19. It is the same across every Ontario city. (Alberta, Manitoba and Quebec are 18; everywhere else in Canada is 19.) Alcohol used to be sold only through government-run LCBO stores and The Beer Store; since 2015 you can also buy it in grocery stores, and since 2024 in convenience stores. Restaurants can serve until 2 a.m.
What is HST and how much is it?
13 percent. It is the Harmonized Sales Tax, a combination of the 5 percent federal GST and the 8 percent Ontario provincial portion. It applies to almost everything you buy. Prices in Ontario are quoted before tax, unlike in some countries, so the sticker price is not what you pay at the till.
How do I get between Toronto and Ottawa?
Fastest and easiest is the VIA Rail train, which takes about 4 hours 20 minutes and runs eight or nine times a day. Driving is about 4.5 hours on Highway 401 and then 416 — straightforward but boring. Flying makes sense only if you are connecting elsewhere; Pearson-to-Ottawa is technically an hour in the air, but the total door-to-door time is roughly the same as the train.
Is Ontario safe for solo travellers?
Yes. Toronto, Ottawa, Kingston and Niagara are all comfortably walkable for a solo traveller at night. The usual big-city caution applies — do not leave a bag unattended, avoid empty subway cars late at night — but violent crime against visitors is rare. Hitchhiking is not recommended anywhere in northern Ontario; distances are long and assistance is slow to arrive.
Is Niagara Falls worth a full day?
A full day is enough. Two days is too much unless you are also doing Niagara-on-the-Lake and a winery tour. An early start from Toronto (catch the 8 a.m. train), two hours at the falls, an afternoon on the boat and the Journey Behind the Falls tunnels, and you are home for dinner.
What is cottage country?
It is the collection of lake districts north of Toronto — Muskoka and the Kawarthas are the best known — where Ontarians have built second homes for more than a century. From the Friday afternoon of Victoria Day (the last Monday before May 25) to the Thanksgiving Monday in October, the 400-series highways north of Toronto are clogged with cottage traffic. Renting a cottage for a week in July will run you anywhere from CAD $2,500 to $12,000 depending on size and lake.

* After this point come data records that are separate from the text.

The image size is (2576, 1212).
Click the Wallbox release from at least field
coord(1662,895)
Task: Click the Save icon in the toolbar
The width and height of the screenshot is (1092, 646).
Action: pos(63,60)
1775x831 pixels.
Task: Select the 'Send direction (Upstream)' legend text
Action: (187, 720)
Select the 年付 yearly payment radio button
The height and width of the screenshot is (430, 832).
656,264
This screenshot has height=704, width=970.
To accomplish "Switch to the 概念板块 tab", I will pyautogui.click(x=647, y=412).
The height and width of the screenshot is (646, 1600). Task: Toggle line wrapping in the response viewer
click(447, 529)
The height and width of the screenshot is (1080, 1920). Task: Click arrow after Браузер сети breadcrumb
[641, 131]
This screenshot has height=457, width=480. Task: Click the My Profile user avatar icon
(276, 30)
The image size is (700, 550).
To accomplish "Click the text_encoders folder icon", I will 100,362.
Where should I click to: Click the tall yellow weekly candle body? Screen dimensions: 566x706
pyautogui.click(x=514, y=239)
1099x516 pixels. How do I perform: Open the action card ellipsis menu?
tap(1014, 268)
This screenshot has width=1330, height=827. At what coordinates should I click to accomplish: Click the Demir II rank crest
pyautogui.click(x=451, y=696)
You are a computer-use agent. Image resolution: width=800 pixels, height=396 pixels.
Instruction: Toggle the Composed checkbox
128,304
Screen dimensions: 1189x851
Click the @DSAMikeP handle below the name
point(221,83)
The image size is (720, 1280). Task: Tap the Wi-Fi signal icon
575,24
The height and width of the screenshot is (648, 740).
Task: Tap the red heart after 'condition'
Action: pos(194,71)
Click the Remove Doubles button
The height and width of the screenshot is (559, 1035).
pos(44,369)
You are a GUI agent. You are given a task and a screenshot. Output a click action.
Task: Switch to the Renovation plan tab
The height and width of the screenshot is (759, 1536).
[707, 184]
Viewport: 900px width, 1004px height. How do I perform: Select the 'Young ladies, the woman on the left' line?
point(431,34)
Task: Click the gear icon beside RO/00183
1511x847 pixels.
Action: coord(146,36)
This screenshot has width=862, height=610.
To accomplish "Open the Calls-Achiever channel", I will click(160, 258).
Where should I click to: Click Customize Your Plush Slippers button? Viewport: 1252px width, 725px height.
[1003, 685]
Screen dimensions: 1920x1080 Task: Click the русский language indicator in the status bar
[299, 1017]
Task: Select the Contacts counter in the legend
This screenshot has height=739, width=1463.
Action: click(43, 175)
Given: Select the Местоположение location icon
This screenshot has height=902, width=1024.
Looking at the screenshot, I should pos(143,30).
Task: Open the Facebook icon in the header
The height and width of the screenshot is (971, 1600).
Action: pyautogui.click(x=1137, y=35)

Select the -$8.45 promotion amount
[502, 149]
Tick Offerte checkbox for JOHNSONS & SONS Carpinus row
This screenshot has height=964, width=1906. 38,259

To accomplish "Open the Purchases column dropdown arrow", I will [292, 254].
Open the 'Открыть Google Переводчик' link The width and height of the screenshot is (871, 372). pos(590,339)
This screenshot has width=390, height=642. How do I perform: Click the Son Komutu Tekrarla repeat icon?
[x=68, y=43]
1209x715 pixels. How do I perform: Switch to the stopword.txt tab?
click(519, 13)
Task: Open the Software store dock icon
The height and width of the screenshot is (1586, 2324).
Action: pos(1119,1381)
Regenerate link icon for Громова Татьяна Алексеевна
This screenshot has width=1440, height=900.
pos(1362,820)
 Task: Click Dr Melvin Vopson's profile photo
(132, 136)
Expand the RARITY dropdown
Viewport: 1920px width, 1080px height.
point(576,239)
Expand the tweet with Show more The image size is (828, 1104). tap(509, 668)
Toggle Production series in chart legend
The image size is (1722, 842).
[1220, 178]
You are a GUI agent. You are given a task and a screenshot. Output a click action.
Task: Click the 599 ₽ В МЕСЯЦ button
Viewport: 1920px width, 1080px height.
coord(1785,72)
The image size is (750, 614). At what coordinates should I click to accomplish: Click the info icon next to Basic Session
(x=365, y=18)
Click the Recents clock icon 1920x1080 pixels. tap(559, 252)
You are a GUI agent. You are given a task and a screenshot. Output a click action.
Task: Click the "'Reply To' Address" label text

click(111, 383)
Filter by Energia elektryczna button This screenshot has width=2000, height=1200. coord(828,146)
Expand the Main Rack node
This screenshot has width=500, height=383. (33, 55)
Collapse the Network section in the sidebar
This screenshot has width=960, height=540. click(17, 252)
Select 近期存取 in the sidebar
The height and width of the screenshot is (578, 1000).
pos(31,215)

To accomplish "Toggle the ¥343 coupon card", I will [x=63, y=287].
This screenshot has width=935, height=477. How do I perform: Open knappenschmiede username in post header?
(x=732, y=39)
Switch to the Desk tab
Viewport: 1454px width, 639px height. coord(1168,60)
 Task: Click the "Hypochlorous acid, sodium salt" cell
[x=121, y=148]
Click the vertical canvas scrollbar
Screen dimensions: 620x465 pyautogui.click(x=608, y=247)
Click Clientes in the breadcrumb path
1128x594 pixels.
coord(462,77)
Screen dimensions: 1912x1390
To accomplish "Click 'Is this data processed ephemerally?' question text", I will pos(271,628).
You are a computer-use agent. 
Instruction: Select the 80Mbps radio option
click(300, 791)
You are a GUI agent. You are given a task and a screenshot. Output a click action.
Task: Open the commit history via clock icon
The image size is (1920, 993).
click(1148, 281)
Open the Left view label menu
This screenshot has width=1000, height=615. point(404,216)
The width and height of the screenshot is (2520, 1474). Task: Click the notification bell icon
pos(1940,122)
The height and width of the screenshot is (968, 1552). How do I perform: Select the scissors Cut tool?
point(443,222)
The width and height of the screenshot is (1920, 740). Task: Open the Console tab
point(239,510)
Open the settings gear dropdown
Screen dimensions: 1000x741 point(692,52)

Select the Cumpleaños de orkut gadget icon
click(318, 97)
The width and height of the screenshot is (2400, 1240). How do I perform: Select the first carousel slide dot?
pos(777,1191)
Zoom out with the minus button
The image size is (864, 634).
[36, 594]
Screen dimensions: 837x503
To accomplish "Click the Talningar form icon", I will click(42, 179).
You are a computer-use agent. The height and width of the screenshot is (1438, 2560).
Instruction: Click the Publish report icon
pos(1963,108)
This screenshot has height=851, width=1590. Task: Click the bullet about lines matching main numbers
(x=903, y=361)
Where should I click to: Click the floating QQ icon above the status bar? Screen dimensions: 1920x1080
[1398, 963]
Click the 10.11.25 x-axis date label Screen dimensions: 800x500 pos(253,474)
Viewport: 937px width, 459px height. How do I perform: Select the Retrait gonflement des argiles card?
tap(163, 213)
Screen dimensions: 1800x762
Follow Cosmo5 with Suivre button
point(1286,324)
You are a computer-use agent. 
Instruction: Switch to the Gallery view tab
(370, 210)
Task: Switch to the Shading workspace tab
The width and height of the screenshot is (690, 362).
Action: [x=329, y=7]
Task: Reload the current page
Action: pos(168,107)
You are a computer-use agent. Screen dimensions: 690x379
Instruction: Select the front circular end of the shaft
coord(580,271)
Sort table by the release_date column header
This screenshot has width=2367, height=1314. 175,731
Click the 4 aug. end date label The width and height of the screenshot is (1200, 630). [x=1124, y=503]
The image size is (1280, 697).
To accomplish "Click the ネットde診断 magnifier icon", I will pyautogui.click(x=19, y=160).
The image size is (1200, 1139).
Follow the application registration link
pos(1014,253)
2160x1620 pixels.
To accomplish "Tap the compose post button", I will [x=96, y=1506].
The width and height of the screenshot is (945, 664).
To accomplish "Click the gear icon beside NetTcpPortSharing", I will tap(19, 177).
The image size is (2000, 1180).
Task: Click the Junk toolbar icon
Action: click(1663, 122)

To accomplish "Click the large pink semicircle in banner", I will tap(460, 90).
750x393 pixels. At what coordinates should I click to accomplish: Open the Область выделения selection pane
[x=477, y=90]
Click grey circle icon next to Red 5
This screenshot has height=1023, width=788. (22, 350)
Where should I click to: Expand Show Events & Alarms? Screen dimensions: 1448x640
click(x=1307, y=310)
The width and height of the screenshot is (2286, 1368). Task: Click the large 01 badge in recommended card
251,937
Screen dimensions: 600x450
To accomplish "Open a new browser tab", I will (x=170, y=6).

Can I drive from Toronto to Hudson Bay?
No, at least not on public roads. The northernmost Ontario community with a road connection is Pickle Lake, 530 kilometres north of Thunder Bay. Further north, communities like Fort Severn on Hudson Bay are reachable only by air, or by winter ice road when it is cold enough.
Where should I move to in Ontario as a newcomer?
It depends on your job. Toronto remains the largest landing pad for newcomers because of job density and existing diaspora communities, but housing costs are the highest in the country. Ottawa is the best value for federal-sector or biotech work. The Waterloo region is the best fit for tech, Hamilton for healthcare, London for insurance and academia, Windsor for skilled-trades manufacturing. Outside the big cities, Kingston and the Niagara region attract a steady flow of remote-work relocators.
Which Ontario university should I apply to?
For computer science and engineering, Waterloo. For medicine, Toronto, McMaster, Western, Queen's or NOSM (Sudbury/Thunder Bay) depending on your match. For business, Ivey at Western or Rotman at Toronto for case-method MBA-style programs; Smith at Queen's, Schulich at York, DeGroote at McMaster, Goodman at Brock and Telfer at Ottawa fill out the next tier. For law, Toronto, Osgoode (York), Western, Queen's, Ottawa and Windsor are the main faculties.
Is Ontario a good place to retire?
For Canadians from elsewhere, increasingly yes — Niagara, Prince Edward County, the Kawarthas and Kingston have all attracted significant retiree migration in the 2020s. Ontario's healthcare system, while strained, has the deepest specialist coverage in the country. The main negatives are property taxes (higher than Alberta or BC) and the cold winters; the main positives are family proximity for retirees with children in the GTA, year-round culture, and a long warm-weather season by Canadian standards.